According to a memo issued by the White House, the vast majority of those who will be accepted during the fiscal year – which began on October 1 – will be white South Africans and “other victims of unlawful or unfair discrimination in their homelands,” in a radical shift from the United States’ traditional approach to receiving those fleeing war and persecution.
According to the memorandum and a notice published in the Federal Register (the official journal of the US government), accepting this limited number of refugees is “justified by humanitarian concerns or in the national interest,” with a focus on “victims of unlawful or unfair discrimination in their home countries,” without mentioning other specific groups.
The first batch of these refugees, which includes about 50 descendants of the first European settlers in South Africa, arrived in the United States last May.
This step comes within the framework of a broader trend of the Republican administration towards tightening immigration laws and preventing the entry of foreigners who it considers a threat to the country’s security or a threat to job opportunities in the United States.
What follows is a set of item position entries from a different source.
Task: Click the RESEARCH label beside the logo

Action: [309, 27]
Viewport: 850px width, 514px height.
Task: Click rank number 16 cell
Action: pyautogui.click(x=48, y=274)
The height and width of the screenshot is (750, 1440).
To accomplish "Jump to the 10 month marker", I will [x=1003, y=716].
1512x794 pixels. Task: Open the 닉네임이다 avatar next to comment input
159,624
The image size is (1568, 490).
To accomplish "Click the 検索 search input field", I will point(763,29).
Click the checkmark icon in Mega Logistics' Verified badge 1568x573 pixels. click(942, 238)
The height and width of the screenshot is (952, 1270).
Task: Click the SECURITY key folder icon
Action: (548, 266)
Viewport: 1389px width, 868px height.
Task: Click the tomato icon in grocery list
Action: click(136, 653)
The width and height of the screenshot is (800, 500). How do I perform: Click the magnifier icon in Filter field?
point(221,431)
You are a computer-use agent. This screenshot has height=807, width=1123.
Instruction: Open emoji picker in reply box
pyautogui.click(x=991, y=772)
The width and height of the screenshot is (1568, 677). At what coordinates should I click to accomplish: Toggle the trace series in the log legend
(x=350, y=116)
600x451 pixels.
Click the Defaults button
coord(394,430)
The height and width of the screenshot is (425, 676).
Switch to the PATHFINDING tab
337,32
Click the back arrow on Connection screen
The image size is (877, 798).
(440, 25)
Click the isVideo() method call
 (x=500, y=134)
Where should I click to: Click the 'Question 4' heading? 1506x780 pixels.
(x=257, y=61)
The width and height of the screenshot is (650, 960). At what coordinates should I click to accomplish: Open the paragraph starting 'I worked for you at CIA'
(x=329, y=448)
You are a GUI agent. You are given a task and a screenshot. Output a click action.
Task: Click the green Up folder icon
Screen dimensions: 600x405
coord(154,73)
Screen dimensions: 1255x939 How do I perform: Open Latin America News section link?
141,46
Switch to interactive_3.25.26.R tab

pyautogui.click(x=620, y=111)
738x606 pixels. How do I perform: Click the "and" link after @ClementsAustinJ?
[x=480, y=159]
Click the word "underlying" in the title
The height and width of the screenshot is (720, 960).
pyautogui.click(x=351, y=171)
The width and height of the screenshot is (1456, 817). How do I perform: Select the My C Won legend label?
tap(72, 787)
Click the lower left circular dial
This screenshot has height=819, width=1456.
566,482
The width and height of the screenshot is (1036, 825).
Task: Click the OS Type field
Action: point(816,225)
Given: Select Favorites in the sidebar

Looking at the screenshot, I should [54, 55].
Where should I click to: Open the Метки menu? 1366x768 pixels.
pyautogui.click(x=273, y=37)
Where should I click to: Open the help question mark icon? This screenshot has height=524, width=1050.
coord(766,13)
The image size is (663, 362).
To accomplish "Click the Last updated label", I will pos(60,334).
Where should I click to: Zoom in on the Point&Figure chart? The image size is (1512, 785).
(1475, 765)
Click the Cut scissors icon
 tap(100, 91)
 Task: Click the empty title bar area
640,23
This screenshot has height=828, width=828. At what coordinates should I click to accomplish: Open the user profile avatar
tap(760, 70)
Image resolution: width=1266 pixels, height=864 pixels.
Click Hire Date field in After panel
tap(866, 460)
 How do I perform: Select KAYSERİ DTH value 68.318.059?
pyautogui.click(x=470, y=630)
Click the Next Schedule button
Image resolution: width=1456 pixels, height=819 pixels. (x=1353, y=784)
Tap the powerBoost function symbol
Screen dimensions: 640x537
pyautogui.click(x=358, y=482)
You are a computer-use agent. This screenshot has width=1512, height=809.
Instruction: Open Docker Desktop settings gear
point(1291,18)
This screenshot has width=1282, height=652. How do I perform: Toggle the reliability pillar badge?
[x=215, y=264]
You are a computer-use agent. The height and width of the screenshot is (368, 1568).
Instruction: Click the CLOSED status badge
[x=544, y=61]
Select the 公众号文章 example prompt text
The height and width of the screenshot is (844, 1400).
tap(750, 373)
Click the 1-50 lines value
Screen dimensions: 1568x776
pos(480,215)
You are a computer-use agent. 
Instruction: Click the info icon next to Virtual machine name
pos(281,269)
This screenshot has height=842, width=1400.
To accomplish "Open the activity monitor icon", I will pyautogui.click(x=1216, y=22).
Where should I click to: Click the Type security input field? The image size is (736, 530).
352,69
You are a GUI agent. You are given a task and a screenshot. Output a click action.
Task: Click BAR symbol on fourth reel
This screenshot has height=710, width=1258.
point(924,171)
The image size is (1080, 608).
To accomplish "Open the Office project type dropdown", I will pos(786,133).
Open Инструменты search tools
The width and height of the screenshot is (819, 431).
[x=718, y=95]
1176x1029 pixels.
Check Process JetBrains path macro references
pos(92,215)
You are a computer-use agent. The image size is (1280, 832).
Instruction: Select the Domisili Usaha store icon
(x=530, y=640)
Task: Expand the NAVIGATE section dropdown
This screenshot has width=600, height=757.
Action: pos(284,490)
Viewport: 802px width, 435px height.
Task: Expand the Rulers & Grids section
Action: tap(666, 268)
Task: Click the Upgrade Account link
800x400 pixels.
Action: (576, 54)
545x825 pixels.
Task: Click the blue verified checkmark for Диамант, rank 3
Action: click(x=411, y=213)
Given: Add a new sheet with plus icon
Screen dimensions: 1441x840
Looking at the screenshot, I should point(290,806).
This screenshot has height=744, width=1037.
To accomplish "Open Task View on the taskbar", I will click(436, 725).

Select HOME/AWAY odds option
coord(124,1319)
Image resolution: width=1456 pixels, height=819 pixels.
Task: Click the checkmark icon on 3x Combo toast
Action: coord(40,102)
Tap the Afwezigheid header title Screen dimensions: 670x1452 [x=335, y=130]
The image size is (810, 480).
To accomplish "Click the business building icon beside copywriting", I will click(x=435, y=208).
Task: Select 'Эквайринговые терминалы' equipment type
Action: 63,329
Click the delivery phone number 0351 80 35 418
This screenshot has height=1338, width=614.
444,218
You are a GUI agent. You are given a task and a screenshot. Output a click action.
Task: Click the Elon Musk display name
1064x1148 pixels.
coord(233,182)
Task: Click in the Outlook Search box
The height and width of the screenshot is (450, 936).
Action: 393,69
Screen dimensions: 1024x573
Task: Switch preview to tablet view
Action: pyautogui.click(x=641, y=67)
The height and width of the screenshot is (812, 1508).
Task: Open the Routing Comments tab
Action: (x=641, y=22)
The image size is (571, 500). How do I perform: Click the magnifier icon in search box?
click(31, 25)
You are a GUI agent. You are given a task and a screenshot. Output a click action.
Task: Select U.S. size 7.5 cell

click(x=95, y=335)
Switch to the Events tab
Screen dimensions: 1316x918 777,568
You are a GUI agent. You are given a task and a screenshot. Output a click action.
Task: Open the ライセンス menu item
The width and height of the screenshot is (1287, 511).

This shift has led to tighter immigration enforcement in cities, borders and points of entry, and is shaping up to be a very different landscape in a country that has long been viewed as a beacon for immigrants.
This transformation has begun since Trump returned to the White House in January. He campaigned on his pledge to deport millions of irregular immigrants, and signed an executive order in January suspending the refugee admission program in the United States, with the exception of white South Africans, despite the Pretoria government’s denial that they were being persecuted.
This trend sparked criticism from immigration experts, as researcher Aaron Reichlin-Melnick from the American Immigration Council described the decision as “the fall of the crown jewel of international humanitarian programs in America,” noting that the program – which has received more than two million refugees since 1980 – is now being used as a path for “white immigration.”